Unless you change and become like little children,
you will never enter the kingdom of heaven.
(Matthew 18:3)

16 thoughts on “Identity Politics Explained

  1. Excellent post. This would make a good editorial piece for newspapers still being published. You make many good points, especially the key point of us all being of the same human race with the shared characteristics. As we are made from the image of God, we have that spiritual bond and it’s unfortunate that just because externally we look different, we easily forget how we are all the same internally. If we truly exercise “do unto others as you would have them do unto you,” we would easily see ourselves in the image of God.

    Liked by 2 people

  2. Wonderfully written. The last paragraph is perfect. Seeing our shared humanness through our children’s eyes gives us hope. I strive to preserve and protect that innocence for my daughter every day. Thank you!

    Liked by 2 people

    • Thanks, glfields. Your comment makes me feel more than ever like we’re all helping each other along the path and we’re all going to get through it together.
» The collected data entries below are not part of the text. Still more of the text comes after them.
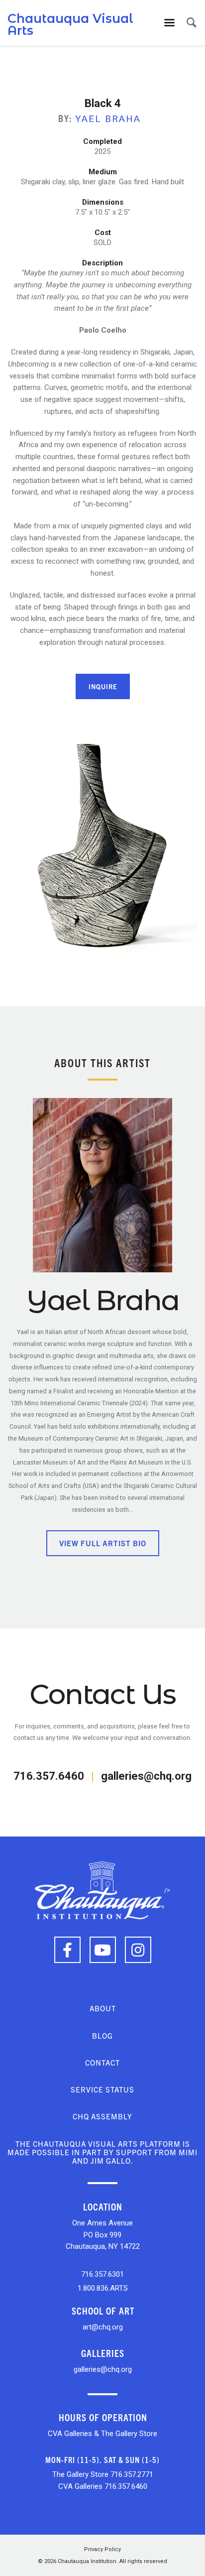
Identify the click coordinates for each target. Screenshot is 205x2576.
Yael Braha (108, 118)
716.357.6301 (102, 2274)
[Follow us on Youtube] (103, 1950)
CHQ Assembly (102, 2116)
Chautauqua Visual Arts (70, 24)
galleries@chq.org (146, 1776)
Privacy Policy (102, 2549)
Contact (102, 2062)
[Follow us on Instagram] (138, 1950)
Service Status (102, 2089)
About (103, 2008)
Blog (102, 2035)
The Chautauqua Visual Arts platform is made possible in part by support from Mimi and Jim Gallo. (102, 2152)
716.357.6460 (48, 1776)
With daughters like yours (who have moms like you), the naysayers don’t have a chance 🙂

      Liked by 1 person

  3. I really enjoyed reading your article. I have been on both sides. I went from being young, pretty, upper class, dorky white chick to a wheelchair user with a special needs child and with a husband who is trapped in a lower paying job for the benefits. I’m suddenly in a special interest group, but I don’t really see myself that way. It could happen to anyone and I think anybody would want what I’m asking for — affordable and adaqute healthcare, equal access to society, an appropriate education for my son, etc. It creates an us against them mentality that makes some people feel like they don’t matter to society. In the end we are all just people who want a chance at happiness.

    Liked by 2 people

    • Yes, we should all pull together to get good health care, access, education, etc., for everyone. I think traditional liberals (like myself) are right there with you on that. Unfortunately, however well-intentioned, identity politics is counterproductive because it undermines our motivation to work together. (I suspect the problem of people being made to feel like they don’t matter has always been with us; the question is whether to approach the problem by drawing on our shared humanness or by emphasizing their difference — I say let’s go with the former strategy!) — Thanks for sharing an inside story, askagimp. Gary

      Liked by 1 person

  4. Pingback: Buckling and curling in the US political spectrum | shakemyheadhollow

  5. Interesting post. I wish we had the time to sit and chat, as I’d find myself agreeing with a few points and disagreeing with others, which always makes for a lively debate. I’ll leave you with this for now: No-one notices identify politics when it’s White identity at play. We take it so much for granted, we forget that this is what wrote the rule book on identity politics. Now I have to take our pet dog to the vet, and if you have ever had a pet, that’s one intersection at which we meet. I’m sure there are others.

    Liked by 1 person

    • Thanks, Cynthia. I think of, e.g., how I (white) have had black roommates in two different states over the years. Sure, we talked about race from time to time, including ways to close the equality gap between races, but mostly we talked about and did other things. When I look back I see good friendship, not some insidious ongoing racial dynamic, as some younger activists would have me see it. I’ve lost touch with my old roommates, but after living with them for quite some time, I would be shocked if they were viewing me all the while as a white person engaged in some power dynamic rather than as a friend and roommate. This is where I run into problems with the new “identity” approach. It seems to require that shared humanness take the back seat with racial identity in the forefront at ALL times. I really don’t believe my old roommates and I could have had such good friendship on those terms, and that would be a shame.